Adding another to this.


----------



## 94capriceusaf (Aug 3, 2005)

I had just moved from NC to CA & I went to pick up my brothers @ my moms house in Glendale. I was driving my 94 Fleetwood @ the time. My mom was joking saying we aren't going to make it 5 min before being pulled over. We didn't even make it 3 min. Got pulled over 4 blocks away. The cop said (word for word) "I saw the car, the out of state plates, & 3 bald heads so I had to pull you over". At least he was honest. After running all our names he let us go.


----------



## touchdowntodd (Jun 4, 2007)

never been pulled .. i always am coo wit cops ..


----------



## maximus63 (Aug 18, 2010)

94capriceusaf said:


> I had just moved from NC to CA & I went to pick up my brothers @ my moms house in Glendale.
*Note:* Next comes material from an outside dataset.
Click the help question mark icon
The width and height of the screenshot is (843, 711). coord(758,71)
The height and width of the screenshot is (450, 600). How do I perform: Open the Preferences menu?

I was driving my 94 Fleetwood @ the time. My mom was joking saying we aren't going to make it 5 min before being pulled over. We didn't even make it 3 min. Got pulled over 4 blocks away. The cop said (word for word) *"I saw the car, the out of state plates, & 3 bald heads so I had to pull you over"*. At least he was honest. After running all our names he let us go.


Racial Profiling ~ I've been there too :burn:


----------



## Kingoftha661 (Oct 10, 2011)

I got pulled over the other night fucker said i thought your wheel was gonna fall off i told him nah its got a 2 inch tuck


----------



## phx rider (Aug 22, 2002)

touchdowntodd said:


> never been pulled .. i always am coo wit cops ..


I bet thats a little easier to say when you live in Milwaukee, WI...:happysad:


----------



## nuttycutty (Aug 3, 2003)

Damn you guys can have commiefornia. Stupid gun laws,fixit tickets, dumb laws for EVERYTHING! You guys need to cross into America and cut that piece off and let and let it float away so the communists can have theyre own private island FARRRR away.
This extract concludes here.